野犬に襲われ無残にも…北朝鮮「21歳女性兵士」の悲劇

野犬に襲われ無残にも…北朝鮮「21歳女性兵士」の悲劇

北朝鮮の女性軍人 ?Roman Harak

韓国で2014年4月に発生したセウォル号沈没事故では、304人もの貴重な命が失われた。韓国政府は沈没直後から長期に渡り、海底に沈んだ船体内で行方不明者の捜索を繰り返した。事故から3年後、韓国政府は船体を引き上げて、船内を隅々まで捜索、行方不明者の遺骨を収集した。

このように韓国の人々にとって、家族の遺骨を手厚く葬ることはとても大切なことだが、それは同じ民族である北朝鮮の人々も同じだ。死者や墓地を粗末に扱えば、怒りを爆発させる。

それなのに、家族との再会を果たせず、丁重に葬ってもらえない人々も少なくない。例えば、朝鮮人民軍(北朝鮮軍)に勤務する兵士だ。

米政府系のラジオ・フリー・アジア(RFA)の咸鏡北道(ハムギョンブクト)の情報筋は、清津(チョンジン)市郊外に駐屯する高射銃部隊で兵役についていた21歳の女性兵士の非業の死について伝えている。

黄海北道(ファンヘブクト)の農村出身のこの兵士は、部隊に配属された5年前から副業小隊で勤務し続けてきた。この「副業」とは、部隊で消費する食糧を生産することを指す。朝鮮人民軍は慢性的な食糧不足に悩まされており、それを解消するために副業地と呼ばれる農地を所有、兵士たちに食べさせる農作物を生産している。

彼女は、トウモロコシ畑で農作業中に、周囲を徘徊していた野犬に噛まれてしまった。周囲には人が大勢いたが、傷口が小さかったことから、本人を含めて誰も大したこととは考えなかったようだ。農繁期で忙しかったこともあり、結局病院には行かなかった。ところが、数日後に亡くなってしまった。実はこの犬、狂犬病に感染していたのだ。

副業小隊は慢性的な飢えに苦しむ兵士たちの「生命線」であり、農繁期に作業を休むのは難しい。そうした事情が、彼女の死を引き寄せてしまったのかもしれない。

狂犬病は、発病すれば治療方法のない恐ろしい病気だ。発病を防ぐ唯一の方法は、複数回に渡って狂犬病ワクチン接種を受けることだ。日本では国内での感染は長年起きていないが、北朝鮮と軍事境界線を挟んで向き合う韓国では、度々発生している。
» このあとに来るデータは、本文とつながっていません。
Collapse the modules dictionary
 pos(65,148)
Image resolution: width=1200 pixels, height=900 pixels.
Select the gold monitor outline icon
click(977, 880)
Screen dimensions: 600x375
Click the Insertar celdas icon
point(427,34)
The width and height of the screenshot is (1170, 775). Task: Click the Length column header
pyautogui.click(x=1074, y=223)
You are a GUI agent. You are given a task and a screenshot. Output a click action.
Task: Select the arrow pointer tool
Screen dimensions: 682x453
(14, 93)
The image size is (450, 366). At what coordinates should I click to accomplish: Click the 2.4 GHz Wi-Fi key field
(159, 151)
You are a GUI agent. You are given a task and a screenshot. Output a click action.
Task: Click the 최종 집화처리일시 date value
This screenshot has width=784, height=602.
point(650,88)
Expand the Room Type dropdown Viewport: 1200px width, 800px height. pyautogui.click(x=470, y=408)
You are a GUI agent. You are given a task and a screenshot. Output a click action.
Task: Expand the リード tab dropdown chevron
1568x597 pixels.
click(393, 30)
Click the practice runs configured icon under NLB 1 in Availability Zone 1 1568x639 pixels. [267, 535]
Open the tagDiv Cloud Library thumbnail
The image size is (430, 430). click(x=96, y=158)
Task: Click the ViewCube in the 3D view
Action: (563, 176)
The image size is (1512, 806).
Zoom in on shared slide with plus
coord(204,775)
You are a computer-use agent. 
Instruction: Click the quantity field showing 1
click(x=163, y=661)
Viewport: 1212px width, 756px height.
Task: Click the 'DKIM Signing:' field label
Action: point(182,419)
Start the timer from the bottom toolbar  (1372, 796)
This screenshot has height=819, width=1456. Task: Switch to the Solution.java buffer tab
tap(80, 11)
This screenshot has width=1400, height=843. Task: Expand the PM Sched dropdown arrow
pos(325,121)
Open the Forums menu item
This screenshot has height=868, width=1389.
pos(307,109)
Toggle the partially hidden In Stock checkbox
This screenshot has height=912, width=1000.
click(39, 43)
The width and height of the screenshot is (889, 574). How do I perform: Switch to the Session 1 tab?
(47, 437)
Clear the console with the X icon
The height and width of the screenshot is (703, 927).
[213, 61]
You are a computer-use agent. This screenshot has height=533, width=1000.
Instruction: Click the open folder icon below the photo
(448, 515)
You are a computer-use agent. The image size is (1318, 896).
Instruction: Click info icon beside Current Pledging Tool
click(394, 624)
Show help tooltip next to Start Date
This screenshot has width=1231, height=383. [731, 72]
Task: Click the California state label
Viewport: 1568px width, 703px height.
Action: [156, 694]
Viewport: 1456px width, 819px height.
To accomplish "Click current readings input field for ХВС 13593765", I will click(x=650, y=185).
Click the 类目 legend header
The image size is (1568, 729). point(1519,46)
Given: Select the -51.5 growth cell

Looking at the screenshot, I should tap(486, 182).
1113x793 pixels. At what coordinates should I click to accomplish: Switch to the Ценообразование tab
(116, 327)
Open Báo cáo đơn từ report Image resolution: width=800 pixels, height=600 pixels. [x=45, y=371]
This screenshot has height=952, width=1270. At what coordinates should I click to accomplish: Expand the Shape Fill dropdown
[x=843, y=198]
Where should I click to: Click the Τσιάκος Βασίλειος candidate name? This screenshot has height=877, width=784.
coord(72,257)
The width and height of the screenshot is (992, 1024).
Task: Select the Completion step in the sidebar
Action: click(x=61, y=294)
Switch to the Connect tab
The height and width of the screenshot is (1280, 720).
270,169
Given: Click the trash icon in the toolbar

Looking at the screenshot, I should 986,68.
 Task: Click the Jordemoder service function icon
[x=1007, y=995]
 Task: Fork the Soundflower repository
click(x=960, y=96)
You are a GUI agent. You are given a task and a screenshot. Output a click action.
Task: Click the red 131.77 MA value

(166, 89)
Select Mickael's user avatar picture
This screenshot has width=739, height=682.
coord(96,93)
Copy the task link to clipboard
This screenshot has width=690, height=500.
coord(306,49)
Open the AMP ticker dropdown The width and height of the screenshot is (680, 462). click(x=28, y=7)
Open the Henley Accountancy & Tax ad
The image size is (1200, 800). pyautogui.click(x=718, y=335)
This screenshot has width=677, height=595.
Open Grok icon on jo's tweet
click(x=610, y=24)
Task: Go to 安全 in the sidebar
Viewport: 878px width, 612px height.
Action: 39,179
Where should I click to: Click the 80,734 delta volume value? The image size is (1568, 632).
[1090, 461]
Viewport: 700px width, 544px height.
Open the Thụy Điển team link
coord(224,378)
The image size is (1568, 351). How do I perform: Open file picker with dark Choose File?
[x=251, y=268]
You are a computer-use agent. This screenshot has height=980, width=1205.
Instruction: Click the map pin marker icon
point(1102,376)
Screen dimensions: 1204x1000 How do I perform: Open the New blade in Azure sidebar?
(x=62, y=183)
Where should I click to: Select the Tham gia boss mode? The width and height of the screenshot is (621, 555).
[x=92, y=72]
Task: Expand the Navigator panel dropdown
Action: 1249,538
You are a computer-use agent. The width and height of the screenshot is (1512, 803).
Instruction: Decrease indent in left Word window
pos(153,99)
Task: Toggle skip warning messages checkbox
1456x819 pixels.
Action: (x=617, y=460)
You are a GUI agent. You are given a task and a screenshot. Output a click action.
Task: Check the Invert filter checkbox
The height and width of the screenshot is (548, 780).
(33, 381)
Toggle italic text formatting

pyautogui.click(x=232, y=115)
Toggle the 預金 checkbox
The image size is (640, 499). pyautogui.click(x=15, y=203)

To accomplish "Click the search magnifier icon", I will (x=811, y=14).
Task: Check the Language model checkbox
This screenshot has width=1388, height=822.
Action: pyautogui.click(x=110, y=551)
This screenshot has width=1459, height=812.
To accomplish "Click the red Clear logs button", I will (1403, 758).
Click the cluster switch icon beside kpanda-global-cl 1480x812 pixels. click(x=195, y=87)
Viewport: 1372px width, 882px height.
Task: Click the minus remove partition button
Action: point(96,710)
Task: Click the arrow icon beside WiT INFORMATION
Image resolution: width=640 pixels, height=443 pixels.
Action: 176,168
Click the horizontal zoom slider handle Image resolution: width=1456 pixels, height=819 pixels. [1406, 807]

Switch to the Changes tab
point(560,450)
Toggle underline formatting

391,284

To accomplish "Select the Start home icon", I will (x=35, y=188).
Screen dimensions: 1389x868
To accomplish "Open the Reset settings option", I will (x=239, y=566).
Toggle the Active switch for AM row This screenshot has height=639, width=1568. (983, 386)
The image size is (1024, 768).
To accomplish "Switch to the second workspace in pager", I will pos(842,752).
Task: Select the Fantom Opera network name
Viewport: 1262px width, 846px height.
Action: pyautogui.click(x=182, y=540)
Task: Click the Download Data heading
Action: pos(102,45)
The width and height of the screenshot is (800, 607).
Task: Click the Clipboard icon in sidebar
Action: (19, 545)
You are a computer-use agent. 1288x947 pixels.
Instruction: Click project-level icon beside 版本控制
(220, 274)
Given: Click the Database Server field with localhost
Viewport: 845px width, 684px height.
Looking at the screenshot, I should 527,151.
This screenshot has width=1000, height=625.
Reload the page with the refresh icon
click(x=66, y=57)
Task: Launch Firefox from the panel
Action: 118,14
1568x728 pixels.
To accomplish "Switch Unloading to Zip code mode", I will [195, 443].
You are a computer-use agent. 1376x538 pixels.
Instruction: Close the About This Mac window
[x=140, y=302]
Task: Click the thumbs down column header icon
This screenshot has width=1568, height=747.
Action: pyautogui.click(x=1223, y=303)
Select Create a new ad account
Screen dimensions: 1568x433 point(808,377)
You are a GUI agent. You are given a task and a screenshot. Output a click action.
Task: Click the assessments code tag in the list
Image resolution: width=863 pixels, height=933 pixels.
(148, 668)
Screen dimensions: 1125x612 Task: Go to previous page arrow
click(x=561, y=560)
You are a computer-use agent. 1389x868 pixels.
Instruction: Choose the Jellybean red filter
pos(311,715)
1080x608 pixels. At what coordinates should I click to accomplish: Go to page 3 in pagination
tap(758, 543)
その多くが、軍事境界線を超えてやってきた野生動物を媒介にしたものと言われている。

昨年韓国で猛威を振るった家畜伝染病、アフリカ豚熱(旧称アフリカ豚コレラ、ASF)も同様のルートで北朝鮮から広がったものと推測されている。

部隊は、家族に亡くなったことを知らせ、遺体を引き取るように一方的に通告した。しかし、新型コロナウイルスの感染防止対策として国内移動が制限されている今、家族は黄海北道から数百キロ離れた清津まで行けないために、部隊で手厚く葬ってもらいたいと伝えた。

情報筋は、彼女の遺体がどのように葬られたかについて触れていない。一方で現地の別の情報筋は、事故で亡くなった兵士が、まるでゴミのように捨てられた件について伝えた。

事故が起きたのは今年4月末。清津郊外の青岩(チョンアム)区域に駐屯する部隊で、訓練中に平安南道(ピョンアンナムド)出身の20代の兵士が、銃の暴発で顎の骨の一部が吹き飛ばされる重傷を負った。しかし、まともな治療を受けられず、骨髄まで炎症が広がり、数日後に死亡した。

部隊は「事故は本人の不注意によるもの」だとして、葬儀費すら出そうとせず、家族に一方的に遺体を引き取るように通告した。結局、兵士の遺体は棺桶にも入れられないまま、裏山に埋められてしまった。この話を伝え聞いた市民は、あまりにひどい扱いに憤っているという。中でも、自分の息子、娘を軍隊に送り出した親たちにとっては、決して他人事ではないのだ。

しかし、朝鮮人民軍はもちろんのこと、北朝鮮では国のために働いて亡くなった人なのに、当局が丁重に葬らないことがしばしば起きる。費用負担に加え、事故の責任が自分たちにあることを認めれば、問題になりかねないからだ。最悪の場合、責任者が処刑されることすらあり得るのだ。

生きている人の命を救うために、死者を粗末に扱う。これが人間中心のチュチェ(主体)思想を標榜する北朝鮮の現実だ。